_Data records_:

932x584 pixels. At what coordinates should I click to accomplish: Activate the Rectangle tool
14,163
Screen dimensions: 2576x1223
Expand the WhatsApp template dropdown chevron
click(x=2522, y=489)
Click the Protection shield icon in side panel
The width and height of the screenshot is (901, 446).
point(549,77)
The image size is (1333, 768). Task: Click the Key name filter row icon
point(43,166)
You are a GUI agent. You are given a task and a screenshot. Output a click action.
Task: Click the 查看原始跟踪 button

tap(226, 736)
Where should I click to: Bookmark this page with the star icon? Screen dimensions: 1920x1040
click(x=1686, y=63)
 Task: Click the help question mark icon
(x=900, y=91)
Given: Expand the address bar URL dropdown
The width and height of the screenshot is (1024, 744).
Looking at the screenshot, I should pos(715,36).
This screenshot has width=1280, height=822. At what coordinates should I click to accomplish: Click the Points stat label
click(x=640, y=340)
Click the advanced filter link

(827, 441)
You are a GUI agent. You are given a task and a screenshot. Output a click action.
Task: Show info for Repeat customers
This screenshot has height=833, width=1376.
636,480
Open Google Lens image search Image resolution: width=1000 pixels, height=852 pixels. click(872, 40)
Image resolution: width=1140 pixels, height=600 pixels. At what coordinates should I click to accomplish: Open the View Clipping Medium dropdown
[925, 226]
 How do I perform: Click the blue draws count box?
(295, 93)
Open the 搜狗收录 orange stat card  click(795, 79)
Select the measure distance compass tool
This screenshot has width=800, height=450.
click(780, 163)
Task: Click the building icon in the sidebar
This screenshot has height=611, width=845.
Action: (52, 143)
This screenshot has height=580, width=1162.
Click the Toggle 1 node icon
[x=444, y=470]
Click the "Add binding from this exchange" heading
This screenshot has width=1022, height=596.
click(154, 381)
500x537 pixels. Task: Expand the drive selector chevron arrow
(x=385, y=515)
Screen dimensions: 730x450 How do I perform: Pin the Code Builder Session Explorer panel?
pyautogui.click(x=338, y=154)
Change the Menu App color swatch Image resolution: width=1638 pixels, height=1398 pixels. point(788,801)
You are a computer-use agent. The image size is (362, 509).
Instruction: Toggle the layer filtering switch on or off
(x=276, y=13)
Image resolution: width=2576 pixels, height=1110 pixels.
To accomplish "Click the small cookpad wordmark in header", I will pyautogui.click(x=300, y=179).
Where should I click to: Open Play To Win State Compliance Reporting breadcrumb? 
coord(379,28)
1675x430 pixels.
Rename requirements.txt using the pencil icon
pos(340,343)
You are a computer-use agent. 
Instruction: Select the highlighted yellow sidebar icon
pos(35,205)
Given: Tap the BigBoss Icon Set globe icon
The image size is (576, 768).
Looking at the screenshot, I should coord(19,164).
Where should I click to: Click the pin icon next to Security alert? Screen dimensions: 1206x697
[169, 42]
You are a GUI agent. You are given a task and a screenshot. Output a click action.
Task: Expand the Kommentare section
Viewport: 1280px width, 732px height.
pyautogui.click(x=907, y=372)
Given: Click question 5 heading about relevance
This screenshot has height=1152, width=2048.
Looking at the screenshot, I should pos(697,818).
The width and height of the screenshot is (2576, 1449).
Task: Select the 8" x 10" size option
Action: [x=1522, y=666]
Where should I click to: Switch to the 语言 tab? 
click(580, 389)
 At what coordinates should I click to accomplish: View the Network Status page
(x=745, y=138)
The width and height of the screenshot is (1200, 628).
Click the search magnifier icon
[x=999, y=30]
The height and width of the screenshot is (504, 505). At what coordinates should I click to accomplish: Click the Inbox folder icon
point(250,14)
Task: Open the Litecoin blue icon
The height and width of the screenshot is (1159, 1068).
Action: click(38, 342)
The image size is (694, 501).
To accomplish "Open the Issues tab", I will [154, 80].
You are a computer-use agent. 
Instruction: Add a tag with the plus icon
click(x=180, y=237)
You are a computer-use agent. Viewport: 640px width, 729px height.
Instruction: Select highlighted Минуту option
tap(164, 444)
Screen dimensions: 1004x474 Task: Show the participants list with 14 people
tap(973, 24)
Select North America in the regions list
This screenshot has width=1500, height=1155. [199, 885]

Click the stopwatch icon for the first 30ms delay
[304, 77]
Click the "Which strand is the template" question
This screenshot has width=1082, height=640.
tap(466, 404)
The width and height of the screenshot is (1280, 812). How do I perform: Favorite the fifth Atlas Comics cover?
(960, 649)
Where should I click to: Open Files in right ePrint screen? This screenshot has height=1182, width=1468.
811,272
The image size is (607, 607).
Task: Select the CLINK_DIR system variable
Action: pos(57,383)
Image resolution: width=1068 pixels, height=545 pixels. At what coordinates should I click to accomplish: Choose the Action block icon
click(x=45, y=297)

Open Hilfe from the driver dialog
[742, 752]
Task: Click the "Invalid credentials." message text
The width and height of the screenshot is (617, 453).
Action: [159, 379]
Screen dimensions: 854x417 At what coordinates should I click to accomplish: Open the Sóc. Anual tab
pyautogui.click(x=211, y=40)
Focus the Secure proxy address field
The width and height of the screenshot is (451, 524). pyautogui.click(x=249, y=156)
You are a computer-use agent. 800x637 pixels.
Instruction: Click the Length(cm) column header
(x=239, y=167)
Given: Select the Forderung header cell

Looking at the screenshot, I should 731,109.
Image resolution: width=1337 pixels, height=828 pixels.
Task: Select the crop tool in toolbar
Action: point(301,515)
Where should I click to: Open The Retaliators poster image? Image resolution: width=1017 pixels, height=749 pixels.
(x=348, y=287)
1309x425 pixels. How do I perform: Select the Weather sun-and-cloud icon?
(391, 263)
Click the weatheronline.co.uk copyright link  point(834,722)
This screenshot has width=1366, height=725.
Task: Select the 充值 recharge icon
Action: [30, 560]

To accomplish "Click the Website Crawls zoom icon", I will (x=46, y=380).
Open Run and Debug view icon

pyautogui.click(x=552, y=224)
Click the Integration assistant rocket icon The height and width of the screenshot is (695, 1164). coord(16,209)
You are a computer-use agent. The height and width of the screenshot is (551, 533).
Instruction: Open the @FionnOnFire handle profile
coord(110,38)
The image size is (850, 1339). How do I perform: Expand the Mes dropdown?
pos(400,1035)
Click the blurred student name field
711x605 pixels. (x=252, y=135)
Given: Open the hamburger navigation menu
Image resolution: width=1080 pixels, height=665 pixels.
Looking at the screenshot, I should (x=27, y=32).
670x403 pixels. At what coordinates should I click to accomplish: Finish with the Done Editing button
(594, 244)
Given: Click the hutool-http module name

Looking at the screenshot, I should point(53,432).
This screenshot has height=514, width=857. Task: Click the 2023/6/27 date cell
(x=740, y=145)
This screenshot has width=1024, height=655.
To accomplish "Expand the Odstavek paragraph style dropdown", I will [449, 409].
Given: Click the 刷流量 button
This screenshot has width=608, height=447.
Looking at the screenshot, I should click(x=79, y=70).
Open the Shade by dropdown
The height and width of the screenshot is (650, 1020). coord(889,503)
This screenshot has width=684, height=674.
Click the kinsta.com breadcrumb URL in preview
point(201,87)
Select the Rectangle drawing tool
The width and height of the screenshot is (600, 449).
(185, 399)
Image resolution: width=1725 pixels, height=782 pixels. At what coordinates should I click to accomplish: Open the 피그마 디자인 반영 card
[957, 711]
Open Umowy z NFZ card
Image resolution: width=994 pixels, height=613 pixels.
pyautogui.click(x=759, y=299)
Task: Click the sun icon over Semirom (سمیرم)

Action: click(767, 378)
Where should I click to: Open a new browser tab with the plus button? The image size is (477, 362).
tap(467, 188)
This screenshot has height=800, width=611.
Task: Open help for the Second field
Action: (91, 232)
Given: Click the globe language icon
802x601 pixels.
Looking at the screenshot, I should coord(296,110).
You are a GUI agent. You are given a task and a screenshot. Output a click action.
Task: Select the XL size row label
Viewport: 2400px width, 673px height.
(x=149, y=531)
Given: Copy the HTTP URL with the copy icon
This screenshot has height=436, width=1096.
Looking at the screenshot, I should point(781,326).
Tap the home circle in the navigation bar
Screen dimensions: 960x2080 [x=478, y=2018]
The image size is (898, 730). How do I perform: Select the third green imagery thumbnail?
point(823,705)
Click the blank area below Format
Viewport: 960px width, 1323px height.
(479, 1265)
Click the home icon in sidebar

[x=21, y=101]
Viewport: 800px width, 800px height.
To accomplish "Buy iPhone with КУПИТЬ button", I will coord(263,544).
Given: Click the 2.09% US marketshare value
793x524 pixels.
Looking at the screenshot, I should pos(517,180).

_ACTION ITEM_: A single figure is all that is needed: the number of lines above that contain the string "globe".

_PROBLEM SOLUTION_: 2